§ **任务要求**
请把从含有“logo [502, 1133]”的那一行起，到含有“hands (749, 1954)”的那一行为止（两行都算在内）的条目重新写出来，把其中的“Minister”换成“Secretary”，其他内容一律不动。

(单词与元素位置条目)
___

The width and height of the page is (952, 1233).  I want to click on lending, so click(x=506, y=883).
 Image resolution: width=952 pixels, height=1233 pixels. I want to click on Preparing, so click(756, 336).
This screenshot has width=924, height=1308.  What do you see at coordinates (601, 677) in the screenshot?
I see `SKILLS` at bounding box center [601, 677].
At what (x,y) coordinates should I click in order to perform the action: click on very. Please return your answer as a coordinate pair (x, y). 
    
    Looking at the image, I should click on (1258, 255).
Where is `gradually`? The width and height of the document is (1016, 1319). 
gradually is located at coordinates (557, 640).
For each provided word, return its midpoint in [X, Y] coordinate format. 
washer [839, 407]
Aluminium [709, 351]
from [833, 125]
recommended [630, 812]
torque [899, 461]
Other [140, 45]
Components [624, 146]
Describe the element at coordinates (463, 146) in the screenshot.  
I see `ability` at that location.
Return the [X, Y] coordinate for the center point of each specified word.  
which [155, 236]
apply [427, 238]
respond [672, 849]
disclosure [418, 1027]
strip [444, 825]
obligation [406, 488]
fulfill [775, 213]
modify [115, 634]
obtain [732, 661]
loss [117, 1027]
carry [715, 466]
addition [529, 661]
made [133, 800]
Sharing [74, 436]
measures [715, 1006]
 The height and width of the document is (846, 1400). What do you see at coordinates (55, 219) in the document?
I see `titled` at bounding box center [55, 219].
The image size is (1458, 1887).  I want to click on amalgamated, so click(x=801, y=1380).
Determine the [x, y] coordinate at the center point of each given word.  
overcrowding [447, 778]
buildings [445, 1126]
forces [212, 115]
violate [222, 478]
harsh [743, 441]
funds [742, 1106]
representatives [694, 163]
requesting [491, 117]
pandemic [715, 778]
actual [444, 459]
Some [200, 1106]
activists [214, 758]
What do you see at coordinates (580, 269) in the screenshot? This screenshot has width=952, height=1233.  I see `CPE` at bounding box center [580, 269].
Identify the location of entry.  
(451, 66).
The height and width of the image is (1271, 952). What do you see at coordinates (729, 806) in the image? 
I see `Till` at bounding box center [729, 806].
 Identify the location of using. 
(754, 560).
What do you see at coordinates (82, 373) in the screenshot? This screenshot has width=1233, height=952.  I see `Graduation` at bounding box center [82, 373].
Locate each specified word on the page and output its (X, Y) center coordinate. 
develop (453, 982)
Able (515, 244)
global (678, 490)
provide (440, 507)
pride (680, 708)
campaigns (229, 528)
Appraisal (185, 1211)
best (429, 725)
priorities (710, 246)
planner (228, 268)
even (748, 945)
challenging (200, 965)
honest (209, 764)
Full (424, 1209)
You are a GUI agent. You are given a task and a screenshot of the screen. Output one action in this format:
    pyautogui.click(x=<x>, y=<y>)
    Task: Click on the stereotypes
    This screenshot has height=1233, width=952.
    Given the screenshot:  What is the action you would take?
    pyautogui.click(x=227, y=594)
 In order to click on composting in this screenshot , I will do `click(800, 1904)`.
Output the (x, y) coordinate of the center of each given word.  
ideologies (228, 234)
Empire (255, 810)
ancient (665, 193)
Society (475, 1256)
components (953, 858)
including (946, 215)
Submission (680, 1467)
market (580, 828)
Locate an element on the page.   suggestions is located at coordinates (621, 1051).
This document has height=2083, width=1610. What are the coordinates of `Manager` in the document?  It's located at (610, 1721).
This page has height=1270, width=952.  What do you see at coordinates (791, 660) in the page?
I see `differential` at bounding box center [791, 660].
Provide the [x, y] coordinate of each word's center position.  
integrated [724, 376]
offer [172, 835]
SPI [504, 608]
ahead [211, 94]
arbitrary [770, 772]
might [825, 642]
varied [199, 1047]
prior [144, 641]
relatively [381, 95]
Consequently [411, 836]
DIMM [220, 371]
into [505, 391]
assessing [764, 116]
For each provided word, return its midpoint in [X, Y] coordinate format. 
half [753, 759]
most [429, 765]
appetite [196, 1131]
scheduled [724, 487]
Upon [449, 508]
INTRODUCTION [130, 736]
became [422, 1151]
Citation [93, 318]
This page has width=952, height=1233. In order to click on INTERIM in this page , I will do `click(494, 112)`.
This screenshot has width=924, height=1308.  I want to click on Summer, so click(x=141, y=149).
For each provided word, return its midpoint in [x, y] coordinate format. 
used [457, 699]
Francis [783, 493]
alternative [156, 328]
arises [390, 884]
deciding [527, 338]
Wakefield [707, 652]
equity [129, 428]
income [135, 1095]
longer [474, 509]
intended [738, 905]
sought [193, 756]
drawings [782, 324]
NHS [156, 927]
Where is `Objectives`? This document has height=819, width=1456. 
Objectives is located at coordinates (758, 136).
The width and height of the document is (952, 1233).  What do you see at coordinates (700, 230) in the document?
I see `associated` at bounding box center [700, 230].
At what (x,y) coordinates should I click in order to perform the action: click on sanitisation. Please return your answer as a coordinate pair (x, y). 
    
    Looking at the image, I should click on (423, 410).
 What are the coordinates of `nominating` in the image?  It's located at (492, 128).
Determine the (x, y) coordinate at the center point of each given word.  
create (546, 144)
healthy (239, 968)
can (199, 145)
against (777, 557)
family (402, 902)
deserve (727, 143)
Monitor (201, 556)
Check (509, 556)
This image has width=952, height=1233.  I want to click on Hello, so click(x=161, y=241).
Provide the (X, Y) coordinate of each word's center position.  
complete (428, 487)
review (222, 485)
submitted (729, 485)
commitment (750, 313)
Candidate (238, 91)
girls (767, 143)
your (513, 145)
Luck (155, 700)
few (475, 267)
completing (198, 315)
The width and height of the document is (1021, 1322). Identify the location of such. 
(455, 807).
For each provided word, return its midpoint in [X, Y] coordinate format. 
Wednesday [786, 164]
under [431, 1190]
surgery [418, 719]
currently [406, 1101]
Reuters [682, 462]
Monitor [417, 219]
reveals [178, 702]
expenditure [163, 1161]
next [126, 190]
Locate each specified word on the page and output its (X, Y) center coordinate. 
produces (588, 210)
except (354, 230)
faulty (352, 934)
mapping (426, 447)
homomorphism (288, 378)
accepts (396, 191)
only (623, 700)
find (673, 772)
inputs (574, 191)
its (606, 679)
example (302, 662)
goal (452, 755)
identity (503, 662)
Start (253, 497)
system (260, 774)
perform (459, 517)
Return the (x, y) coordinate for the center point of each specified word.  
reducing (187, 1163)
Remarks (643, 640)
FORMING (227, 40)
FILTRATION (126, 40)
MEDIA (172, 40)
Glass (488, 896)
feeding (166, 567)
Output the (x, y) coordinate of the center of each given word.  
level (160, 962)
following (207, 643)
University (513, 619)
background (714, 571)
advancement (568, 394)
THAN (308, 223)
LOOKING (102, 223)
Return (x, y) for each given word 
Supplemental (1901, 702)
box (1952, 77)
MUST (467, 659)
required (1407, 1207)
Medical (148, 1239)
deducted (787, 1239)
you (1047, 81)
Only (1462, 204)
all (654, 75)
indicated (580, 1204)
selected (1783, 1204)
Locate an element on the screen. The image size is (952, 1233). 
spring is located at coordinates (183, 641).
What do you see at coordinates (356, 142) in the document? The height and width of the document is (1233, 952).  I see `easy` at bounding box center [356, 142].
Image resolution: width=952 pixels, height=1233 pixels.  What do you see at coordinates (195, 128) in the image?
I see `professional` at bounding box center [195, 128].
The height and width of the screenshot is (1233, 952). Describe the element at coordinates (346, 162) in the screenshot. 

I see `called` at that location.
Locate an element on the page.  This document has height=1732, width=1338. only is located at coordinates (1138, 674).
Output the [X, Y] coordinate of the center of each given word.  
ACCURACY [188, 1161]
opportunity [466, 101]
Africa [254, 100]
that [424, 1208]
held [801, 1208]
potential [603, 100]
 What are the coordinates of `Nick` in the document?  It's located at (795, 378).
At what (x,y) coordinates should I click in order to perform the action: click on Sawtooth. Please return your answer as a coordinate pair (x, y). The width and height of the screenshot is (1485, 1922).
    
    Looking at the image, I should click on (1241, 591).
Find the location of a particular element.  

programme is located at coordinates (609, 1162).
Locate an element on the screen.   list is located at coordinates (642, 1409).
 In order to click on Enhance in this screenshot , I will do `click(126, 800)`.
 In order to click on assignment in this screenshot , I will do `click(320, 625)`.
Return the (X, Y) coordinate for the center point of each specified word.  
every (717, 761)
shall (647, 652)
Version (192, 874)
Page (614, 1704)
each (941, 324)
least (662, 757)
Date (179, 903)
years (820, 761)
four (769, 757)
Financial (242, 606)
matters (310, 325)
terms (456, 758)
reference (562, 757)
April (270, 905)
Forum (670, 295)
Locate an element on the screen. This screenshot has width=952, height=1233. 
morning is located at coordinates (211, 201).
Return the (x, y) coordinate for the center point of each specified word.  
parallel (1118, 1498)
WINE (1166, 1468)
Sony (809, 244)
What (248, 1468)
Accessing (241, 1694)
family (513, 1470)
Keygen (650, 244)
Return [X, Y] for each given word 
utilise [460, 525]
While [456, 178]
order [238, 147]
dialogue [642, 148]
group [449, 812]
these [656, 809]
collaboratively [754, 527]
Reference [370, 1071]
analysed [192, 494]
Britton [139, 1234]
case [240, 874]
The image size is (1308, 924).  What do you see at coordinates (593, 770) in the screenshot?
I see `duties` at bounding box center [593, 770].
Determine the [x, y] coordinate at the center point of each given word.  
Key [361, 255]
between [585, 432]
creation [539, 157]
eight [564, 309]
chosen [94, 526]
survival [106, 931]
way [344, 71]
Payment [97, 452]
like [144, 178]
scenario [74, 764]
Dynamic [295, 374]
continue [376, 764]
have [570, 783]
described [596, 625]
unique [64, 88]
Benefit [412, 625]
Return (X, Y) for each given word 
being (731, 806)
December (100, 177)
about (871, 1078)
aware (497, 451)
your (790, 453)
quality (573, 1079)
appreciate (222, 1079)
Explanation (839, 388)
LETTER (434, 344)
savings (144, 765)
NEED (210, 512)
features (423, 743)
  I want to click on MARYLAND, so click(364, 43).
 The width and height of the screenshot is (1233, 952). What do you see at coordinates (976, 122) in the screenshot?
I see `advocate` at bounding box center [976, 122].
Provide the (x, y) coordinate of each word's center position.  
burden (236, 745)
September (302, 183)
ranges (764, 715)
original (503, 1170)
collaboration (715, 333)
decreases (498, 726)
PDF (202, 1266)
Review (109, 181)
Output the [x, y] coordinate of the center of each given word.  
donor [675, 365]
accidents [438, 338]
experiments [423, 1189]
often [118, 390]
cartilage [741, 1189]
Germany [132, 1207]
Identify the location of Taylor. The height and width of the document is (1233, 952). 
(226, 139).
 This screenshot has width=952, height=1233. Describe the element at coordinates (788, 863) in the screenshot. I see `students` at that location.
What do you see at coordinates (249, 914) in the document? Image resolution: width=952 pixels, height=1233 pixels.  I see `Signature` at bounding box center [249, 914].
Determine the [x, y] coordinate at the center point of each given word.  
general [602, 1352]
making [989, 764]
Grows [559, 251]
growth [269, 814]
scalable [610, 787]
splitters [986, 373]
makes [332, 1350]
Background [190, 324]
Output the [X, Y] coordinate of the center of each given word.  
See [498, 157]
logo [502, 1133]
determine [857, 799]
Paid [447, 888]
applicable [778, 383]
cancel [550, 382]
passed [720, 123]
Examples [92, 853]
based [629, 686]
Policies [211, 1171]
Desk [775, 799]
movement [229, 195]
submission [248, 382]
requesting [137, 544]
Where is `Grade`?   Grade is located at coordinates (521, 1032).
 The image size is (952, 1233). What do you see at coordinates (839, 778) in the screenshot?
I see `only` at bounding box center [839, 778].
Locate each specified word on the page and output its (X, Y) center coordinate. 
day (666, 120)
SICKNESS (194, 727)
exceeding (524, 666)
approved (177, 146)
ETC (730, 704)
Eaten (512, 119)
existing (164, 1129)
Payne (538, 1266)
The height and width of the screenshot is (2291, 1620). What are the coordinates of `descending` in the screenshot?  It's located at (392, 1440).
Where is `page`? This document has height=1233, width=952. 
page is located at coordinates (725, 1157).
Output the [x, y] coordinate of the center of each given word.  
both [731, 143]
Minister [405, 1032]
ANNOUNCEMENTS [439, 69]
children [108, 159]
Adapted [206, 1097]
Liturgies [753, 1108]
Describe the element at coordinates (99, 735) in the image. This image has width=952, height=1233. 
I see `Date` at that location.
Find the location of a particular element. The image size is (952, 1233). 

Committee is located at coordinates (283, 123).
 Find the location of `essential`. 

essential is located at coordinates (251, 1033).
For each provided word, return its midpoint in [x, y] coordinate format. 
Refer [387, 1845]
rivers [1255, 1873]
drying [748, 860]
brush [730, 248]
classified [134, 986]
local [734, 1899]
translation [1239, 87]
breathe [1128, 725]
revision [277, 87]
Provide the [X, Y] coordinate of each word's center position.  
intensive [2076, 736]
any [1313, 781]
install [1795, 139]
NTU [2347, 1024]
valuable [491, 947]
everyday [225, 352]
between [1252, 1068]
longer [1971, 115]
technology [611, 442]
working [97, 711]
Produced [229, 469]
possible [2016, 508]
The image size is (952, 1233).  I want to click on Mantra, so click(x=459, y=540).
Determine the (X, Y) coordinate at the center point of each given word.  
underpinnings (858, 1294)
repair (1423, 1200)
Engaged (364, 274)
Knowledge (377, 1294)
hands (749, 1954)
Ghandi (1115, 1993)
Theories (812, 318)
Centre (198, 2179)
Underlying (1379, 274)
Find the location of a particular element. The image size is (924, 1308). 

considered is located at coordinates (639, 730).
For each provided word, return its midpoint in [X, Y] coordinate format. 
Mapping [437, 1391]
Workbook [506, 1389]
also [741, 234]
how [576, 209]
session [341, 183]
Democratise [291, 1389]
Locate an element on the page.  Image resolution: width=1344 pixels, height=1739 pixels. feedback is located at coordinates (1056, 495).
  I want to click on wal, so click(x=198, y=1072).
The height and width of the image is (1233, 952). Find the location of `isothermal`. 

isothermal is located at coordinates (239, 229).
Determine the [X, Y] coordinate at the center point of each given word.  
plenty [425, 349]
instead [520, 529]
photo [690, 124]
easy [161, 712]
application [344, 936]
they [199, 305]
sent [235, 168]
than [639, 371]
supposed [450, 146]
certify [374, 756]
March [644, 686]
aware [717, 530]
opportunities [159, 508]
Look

___

§ **参考解答**
logo [502, 1133]
determine [857, 799]
Paid [447, 888]
applicable [778, 383]
cancel [550, 382]
passed [720, 123]
Examples [92, 853]
based [629, 686]
Policies [211, 1171]
Desk [775, 799]
movement [229, 195]
submission [248, 382]
requesting [137, 544]
Where is `Grade`?   Grade is located at coordinates (521, 1032).
 The image size is (952, 1233). What do you see at coordinates (839, 778) in the screenshot?
I see `only` at bounding box center [839, 778].
Locate each specified word on the page and output its (X, Y) center coordinate. 
day (666, 120)
SICKNESS (194, 727)
exceeding (524, 666)
approved (177, 146)
ETC (730, 704)
Eaten (512, 119)
existing (164, 1129)
Payne (538, 1266)
The height and width of the screenshot is (2291, 1620). What are the coordinates of `descending` in the screenshot?  It's located at (392, 1440).
Where is `page`? This document has height=1233, width=952. 
page is located at coordinates (725, 1157).
Output the [x, y] coordinate of the center of each given word.  
both [731, 143]
Secretary [405, 1032]
ANNOUNCEMENTS [439, 69]
children [108, 159]
Adapted [206, 1097]
Liturgies [753, 1108]
Describe the element at coordinates (99, 735) in the image. This image has width=952, height=1233. 
I see `Date` at that location.
Find the location of a particular element. The image size is (952, 1233). 

Committee is located at coordinates (283, 123).
 Find the location of `essential`. 

essential is located at coordinates (251, 1033).
For each provided word, return its midpoint in [x, y] coordinate format. 
Refer [387, 1845]
rivers [1255, 1873]
drying [748, 860]
brush [730, 248]
classified [134, 986]
local [734, 1899]
translation [1239, 87]
breathe [1128, 725]
revision [277, 87]
Provide the [X, Y] coordinate of each word's center position.  
intensive [2076, 736]
any [1313, 781]
install [1795, 139]
NTU [2347, 1024]
valuable [491, 947]
everyday [225, 352]
between [1252, 1068]
longer [1971, 115]
technology [611, 442]
working [97, 711]
Produced [229, 469]
possible [2016, 508]
The image size is (952, 1233).  I want to click on Mantra, so click(x=459, y=540).
Determine the (X, Y) coordinate at the center point of each given word.  
underpinnings (858, 1294)
repair (1423, 1200)
Engaged (364, 274)
Knowledge (377, 1294)
hands (749, 1954)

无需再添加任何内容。